### Request
Render every line of the entries below as a single JSON list of strings, one string per line, and skip any blank lines.

** Start Raw data **

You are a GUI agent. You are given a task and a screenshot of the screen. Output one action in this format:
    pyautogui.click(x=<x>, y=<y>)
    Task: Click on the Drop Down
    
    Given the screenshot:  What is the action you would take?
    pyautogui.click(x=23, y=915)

** End Raw data **

### Written answer
[
  "You are a GUI agent. You are given a task and a screenshot of the screen. Output one action in this format:",
  "    pyautogui.click(x=<x>, y=<y>)",
  "    Task: Click on the Drop Down",
  "    Given the screenshot:  What is the action you would take?",
  "    pyautogui.click(x=23, y=915)"
]